Origins Restaurant welcomes new head Chef

  • Date Published: Friday, 10 Apr 2015
  • Departments: Cross College,

Origins Restaurant, currently ranked in the ‘top ten places to eat in Shrewsbury’ on Trip Advisor, is welcoming its first ever head chef.

Paul Maders, has been a chef for 13 years, during which time he has worked with and trained alongside a host of renowned celebrity chefs. He trained with Gary Rhodes at his Water’s Reach restaurant in Manchester, worked as head chef at Michelin 2 starred restaurant, Abode belonging to Michael Caines MBE, and was head pastry chef for, Aiden Byrne – both who have appeared on BBCs Great British Menu.

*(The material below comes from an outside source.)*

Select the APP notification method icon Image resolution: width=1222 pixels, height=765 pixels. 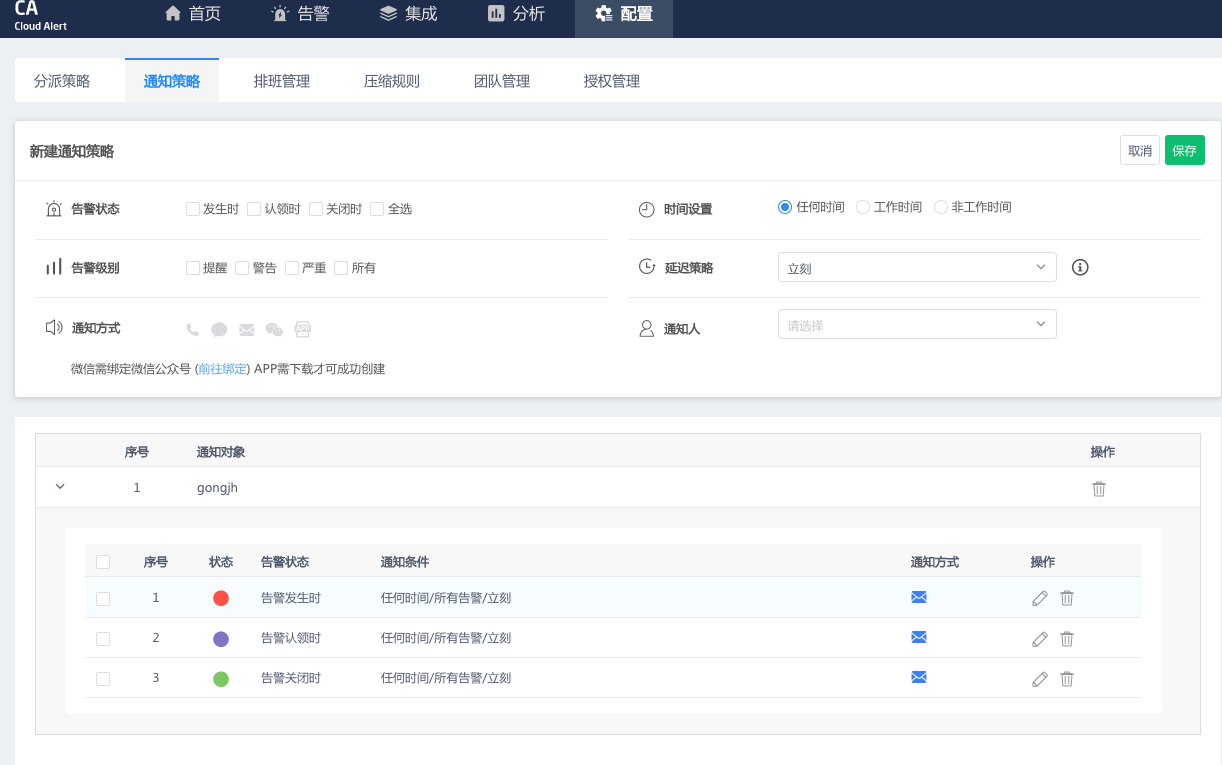(302, 328)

Paul currently lives in Shrewsbury and has worked as a butcher, bricklayer and a food photographer when he was also the managing director of a photography and design studio. He is joining Origins restaurant after working as the head chef at the renowned Inn at Grinshill which has 2 AA Rosettes and a score of 3 in the Waitrose Good Food Guide.

Paul is looking forward to working with up and coming student chefs. He said: “In industry you have to be able to multi-task rather than concentrating on one thing at a time. I’ve always worked with young people but I am excited to be helping train them. It’s important that when people come out of College they are ready to work in a professional environment. That’s really not always the case but the industry experience the students get here in Hospitality and Catering will help make them more prepared.”

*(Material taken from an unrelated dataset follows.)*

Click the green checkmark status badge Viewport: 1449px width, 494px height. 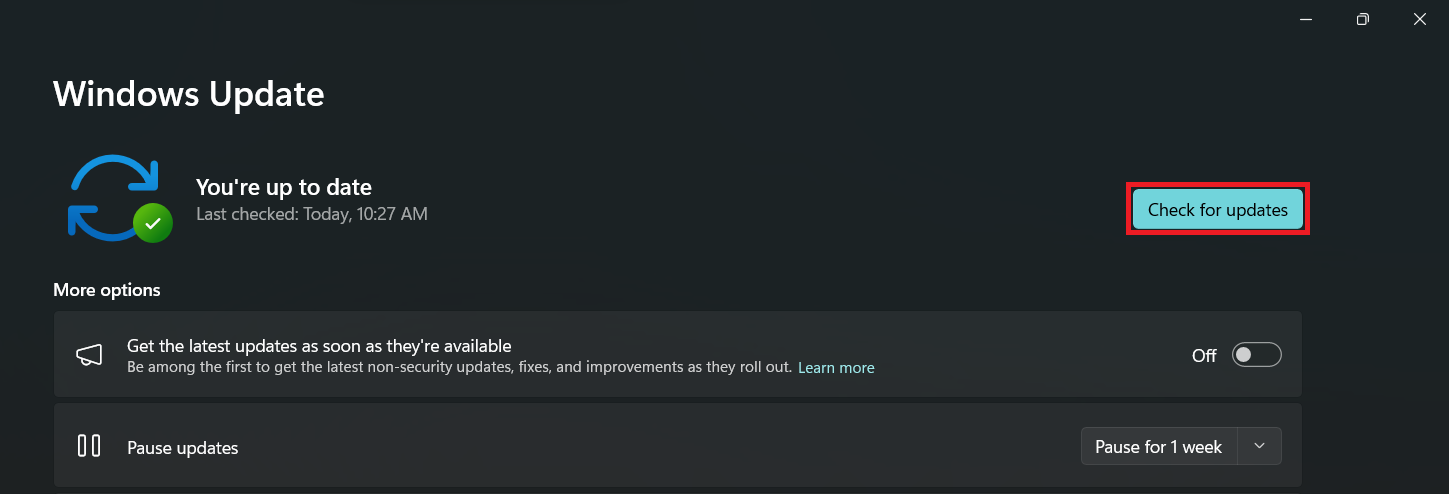point(152,223)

Paul will be assessing the students’ skills and giving them the additional experience of working in a restaurant kitchen alongside a professional chef.

“I was attracted to the College because there is an opportunity to make Origins a leading restaurant as well as a first class training facility. We want Origins to be a centre of excellence and a restaurant in the area that’s pushing the boundaries because the facilities are amazing and the training opportunities are huge. I will encourage the students to try ideas and be inspired and learn that if something doesn’t work as a main it might work as a tasting menu.

“It takes hard graft to be a chef. I started out as a food photographer and my love of the food just took over. I’ve got to know a lot of the local food producers and it means a lot when you are plating the food and you know you has made or grown it.”

Ted Coxon, Origins Manager, said: “We are delighted to be welcoming Paul to the Origins family and we believe with his wealth of knowledge and experience of the industry he will be a great asset to the restaurant. We have a lot of exciting plans in the pipeline including revamping our evening dinner menu - so watch this space.”
Origins will soon be open seven days a week when it introduces its Sunday lunch menu.